Python XML parsing with ElementTree returns None
I am trying to parse this xml string using ElementTree in Python,
data stored as a string,
xml = '''<?xml version="1.0" encoding="utf-8"?>
<SearchResults xmlns:xsi="http://www.w3.org/2001/XMLSchema-instance" xmlns:xsd="http://www.w3.org/2001/XMLSchema">
<Student>
<RollNumber>1</RollNumber>
<Name>Abel</Name>
<PhoneNumber>Not Included</PhoneNumber>
<Email>abel@hisschool.edu</Email>
<Grade>7</Grade>
</Student>
<Student>
<RollNumber>2</RollNumber>
<Name>Joseph</Name>
<PhoneNumber>Not Included</PhoneNumber>
<Email>joseph@hisschool.edu</Email>
<Grade>7</Grade>
</Student>
<Student>
<RollNumber>3</RollNumber>
<Name>Mike</Name>
<PhoneNumber>Not Included</PhoneNumber>
<Email>mike@hisschool.edu</Email>
<Grade>7</Grade>
</Student>
</SearchResults>'''
The code I used to parse this string as xml is
from xml.etree import ElementTree
xml = ElementTree.fromstring(xml)
results = xml.findall('Student')
for students in results:
for student in students:
print student.get('Name')
print results
outputs the results as Items,
[<Element 'Student' at 0x7feb615b4ad0>, <Element 'Student' at 0x7feb615b4c50>, <Element 'Student' at 0x7feb615b4e10>]
inside a for loop, print students
outputs the same
<Element 'Student' at 0x7fd722d88ad0>
<Element 'Student' at 0x7fd722d88c50>
<Element 'Student' at 0x7fd722d88e10>
Anyway, when I try to get the student name using print student.get('Name')

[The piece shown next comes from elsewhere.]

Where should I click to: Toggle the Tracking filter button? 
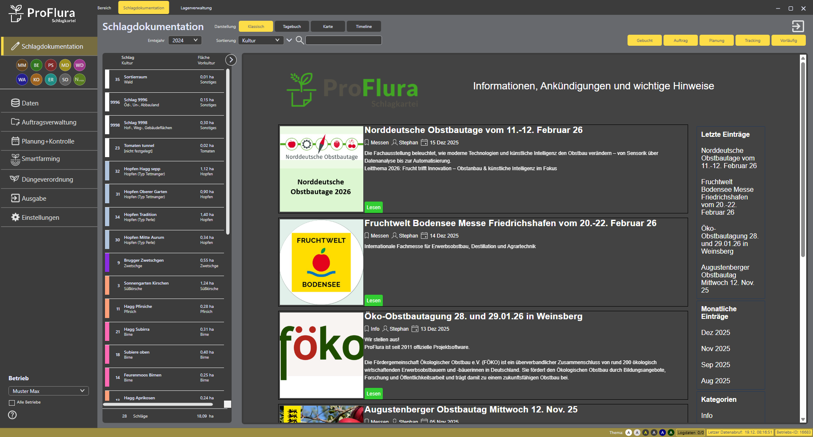(x=752, y=41)
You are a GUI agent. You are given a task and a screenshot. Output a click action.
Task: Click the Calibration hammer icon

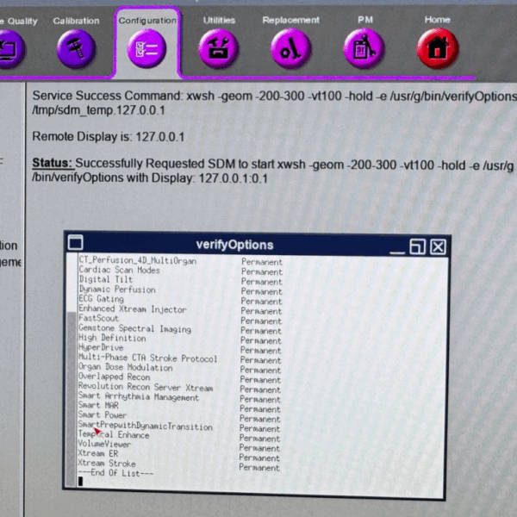point(76,48)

, the program returns None.
What I am trying to do is output the values ββfrom the xml for each tag and build a dict.
source to share
Here you have a double loop:
for students in results:
for student in students:
print student.get('Name')
students
- one element <Student>
. By repeating this, you end up with the individual elements contained within that element. Those contained elements ( <RollNumber>
, <Name>
etc.) have no attribute Name
.
The method .get()
is only available for accessing attributes, but you want to get the element <Name>
. Use .find()
either XPath expression instead :
for student in results:
name = student.find('Name')
if name is not None:
print name.text
or
for student_name in xml.findall('.//Student/Name'):
print name.text
source to share
If you are new to XML processing:
- lxml is a fast and powerful library for interacting with XML in python. The standard library is not fully supported
xpath
. - xpath is a query language for learning XML documents, it has a cool learning curve, but easy to get help on StackOverflow,
xpath
so useful that I started using JSON to XML when using the API just so I could write queriesxpath
instead of crazy dereferenced dereferences dictionaries.
from lxml import etree
from pprint import pprint
doc = etree.XML('''<?xml version="1.0" encoding="utf-8"?>
<SearchResults xmlns:xsi="http://www.w3.org/2001/XMLSchema-instance" xmlns:xsd="http://www.w3.org/2001/XMLSchema">
<Student>
<RollNumber>1</RollNumber>
<Name>Abel</Name>
<PhoneNumber>Not Included</PhoneNumber>
<Email>abel@hisschool.edu</Email>
<Grade>7</Grade>
</Student>
<Student>
<RollNumber>2</RollNumber>
<Name>Joseph</Name>
<PhoneNumber>Not Included</PhoneNumber>
<Email>joseph@hisschool.edu</Email>
<Grade>7</Grade>
</Student>
<Student>
<RollNumber>3</RollNumber>
<Name>Mike</Name>
<PhoneNumber>Not Included</PhoneNumber>
<Email>mike@hisschool.edu</Email>
<Grade>7</Grade>
</Student>
</SearchResults>''')
def first(seq,default=None):
for item in seq:
return item
return default
def simple_children_to_dict(element):
result = {}
for child in element:
result[child.tag] = child.text
return result
def get_by_rollnumber(number,search_results):
student_element = first(search_results.xpath('Student[./RollNumber=$number]',number=number))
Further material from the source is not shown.